Johnson may have endorsed the principles of Neoclassicism, but in reality he is a transitional critic, and he is not alien to the influence that empiricist philosophy has on critical thought in this age. And his personal taste often reveals a sensitivity towards detail, the picturesque and the individual (for example, biography and personal morality, as opposed to philosophy) which appears obscured in his theories. There is often a gap between Johnson's theoretical concepts and his actual critical judgements: his judgements seem to be independent of the theories he is supposed to be applying. For instance, he repeats the traditional Neoclassic view of style as ornament. He defends the ideas of different levels of style, of specifically poetic diction. But in practice he also holds a different, more modern conception of style. In Johnson's practical criticism, style is seen as a way of perceiving the world. This can be seen above all in his rejections of poetic clichés and worn-out, trite expressions which derive from previous literature and not from personal experience.

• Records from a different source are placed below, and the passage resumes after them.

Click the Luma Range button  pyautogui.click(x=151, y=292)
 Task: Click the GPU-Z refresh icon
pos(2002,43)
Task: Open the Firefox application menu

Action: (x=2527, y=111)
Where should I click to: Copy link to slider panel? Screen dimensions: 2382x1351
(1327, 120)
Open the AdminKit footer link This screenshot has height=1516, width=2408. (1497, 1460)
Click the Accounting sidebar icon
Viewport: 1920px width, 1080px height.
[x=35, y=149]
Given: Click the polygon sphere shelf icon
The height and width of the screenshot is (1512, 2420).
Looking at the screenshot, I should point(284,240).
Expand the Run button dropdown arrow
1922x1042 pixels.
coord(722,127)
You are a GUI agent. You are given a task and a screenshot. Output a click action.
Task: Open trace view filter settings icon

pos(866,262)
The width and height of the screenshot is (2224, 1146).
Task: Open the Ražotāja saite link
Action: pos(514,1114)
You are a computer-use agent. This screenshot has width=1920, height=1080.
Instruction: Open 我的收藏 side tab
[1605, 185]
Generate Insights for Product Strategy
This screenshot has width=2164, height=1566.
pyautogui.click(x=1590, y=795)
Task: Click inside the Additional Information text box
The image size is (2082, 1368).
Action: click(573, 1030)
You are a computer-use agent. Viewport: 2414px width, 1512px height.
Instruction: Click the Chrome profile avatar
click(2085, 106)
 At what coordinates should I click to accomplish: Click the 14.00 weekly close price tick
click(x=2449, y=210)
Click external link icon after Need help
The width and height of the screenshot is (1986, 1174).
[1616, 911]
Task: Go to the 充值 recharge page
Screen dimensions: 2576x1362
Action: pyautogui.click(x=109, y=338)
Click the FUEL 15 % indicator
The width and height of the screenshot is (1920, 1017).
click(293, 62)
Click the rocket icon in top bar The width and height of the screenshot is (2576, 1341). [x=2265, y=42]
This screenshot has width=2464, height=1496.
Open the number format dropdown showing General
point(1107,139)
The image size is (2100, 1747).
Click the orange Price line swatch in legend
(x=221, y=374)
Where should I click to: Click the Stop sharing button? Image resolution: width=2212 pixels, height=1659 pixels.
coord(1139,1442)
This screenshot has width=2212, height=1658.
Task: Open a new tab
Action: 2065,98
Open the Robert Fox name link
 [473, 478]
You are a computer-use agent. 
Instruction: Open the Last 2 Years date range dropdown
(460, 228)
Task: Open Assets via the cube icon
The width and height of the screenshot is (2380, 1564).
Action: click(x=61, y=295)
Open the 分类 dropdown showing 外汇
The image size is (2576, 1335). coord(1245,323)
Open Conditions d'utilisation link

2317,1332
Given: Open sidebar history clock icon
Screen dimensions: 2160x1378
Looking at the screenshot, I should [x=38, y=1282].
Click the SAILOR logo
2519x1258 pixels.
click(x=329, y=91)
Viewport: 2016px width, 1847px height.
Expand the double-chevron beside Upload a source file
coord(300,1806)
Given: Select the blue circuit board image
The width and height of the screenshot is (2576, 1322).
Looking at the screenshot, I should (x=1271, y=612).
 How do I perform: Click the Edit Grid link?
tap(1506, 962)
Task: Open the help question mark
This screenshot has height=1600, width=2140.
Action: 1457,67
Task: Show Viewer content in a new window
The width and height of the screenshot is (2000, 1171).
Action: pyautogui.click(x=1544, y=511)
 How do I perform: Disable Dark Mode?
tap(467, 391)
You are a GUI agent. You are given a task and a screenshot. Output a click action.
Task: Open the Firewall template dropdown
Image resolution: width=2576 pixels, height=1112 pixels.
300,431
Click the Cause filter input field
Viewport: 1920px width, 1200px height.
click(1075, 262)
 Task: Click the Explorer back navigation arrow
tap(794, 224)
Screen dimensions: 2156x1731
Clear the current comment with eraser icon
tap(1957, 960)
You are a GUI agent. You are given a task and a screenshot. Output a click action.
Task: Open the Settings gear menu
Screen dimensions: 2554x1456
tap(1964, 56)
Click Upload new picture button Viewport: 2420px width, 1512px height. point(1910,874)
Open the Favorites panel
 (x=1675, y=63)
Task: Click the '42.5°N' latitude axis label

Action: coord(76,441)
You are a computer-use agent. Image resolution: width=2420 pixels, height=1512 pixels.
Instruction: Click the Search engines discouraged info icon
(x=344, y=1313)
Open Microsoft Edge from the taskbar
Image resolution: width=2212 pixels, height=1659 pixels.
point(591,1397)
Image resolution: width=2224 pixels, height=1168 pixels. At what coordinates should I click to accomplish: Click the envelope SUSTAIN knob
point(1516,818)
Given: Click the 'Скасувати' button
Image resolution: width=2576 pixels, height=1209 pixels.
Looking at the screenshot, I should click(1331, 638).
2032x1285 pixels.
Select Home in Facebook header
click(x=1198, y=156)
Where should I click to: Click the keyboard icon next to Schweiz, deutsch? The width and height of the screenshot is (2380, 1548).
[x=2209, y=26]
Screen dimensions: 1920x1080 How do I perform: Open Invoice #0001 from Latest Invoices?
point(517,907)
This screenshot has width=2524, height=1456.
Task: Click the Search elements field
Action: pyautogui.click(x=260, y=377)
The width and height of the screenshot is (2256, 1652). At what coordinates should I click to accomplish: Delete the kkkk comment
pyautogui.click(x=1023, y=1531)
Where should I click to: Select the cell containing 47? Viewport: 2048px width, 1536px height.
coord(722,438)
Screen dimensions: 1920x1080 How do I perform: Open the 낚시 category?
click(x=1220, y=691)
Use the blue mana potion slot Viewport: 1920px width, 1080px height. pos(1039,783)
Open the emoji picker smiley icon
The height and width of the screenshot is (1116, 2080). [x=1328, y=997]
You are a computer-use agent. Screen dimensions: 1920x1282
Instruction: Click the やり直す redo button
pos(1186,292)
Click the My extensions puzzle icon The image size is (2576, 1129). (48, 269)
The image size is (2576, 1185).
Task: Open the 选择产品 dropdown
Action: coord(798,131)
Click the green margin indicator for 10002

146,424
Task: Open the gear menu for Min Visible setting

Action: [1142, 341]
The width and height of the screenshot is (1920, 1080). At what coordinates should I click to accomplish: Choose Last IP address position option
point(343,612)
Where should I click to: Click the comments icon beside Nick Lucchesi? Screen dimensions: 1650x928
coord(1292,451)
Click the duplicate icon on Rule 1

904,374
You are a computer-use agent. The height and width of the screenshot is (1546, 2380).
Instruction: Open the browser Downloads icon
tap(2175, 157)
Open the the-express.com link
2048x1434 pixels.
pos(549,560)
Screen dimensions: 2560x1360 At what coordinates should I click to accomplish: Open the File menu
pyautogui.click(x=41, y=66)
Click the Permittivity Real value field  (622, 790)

This is in the line of the general shift form a conceptual, taxonomic view of style (that best exemplified by Ramism) to the perceptual, experiential view of literature which is foreshadowed in the concern of the late 17th century for a more intelligible and persuasive oratorical style, a view which is developed by the aestheticians of the 18th century and surfaces in the Romantic movement. Poetry makes familiar things new and new things familiar (Cf. Horace, but Wordsworth and Shklovski too) by creating an image of a mind in action. Johnson says that art is imitation, and that we can imitate either the object perceived or the process of perception. His criticism of the metaphysical poets is that their works imitate neither the object nor its impression. This "mimetic principle" is often used by Johnson as a criterion of unity, when he is opposing the intrusion of mannered styles.


So, Johnson is superficially a neoclassical critic, above all in his explicit theoretical statements. But in his personal taste and his practical criticism, we can see that he is in fact a transitional critic, just like many others which will be dealt with now. "His stylistic criticism, and probably in some degree his personal taste, reveal the strain of a contradiction which he did not perceive." This is to a certain extent the contradiction of his age; we will see now the emergence of this new literary standard in the esthetic though of many other writers apart from Johnson.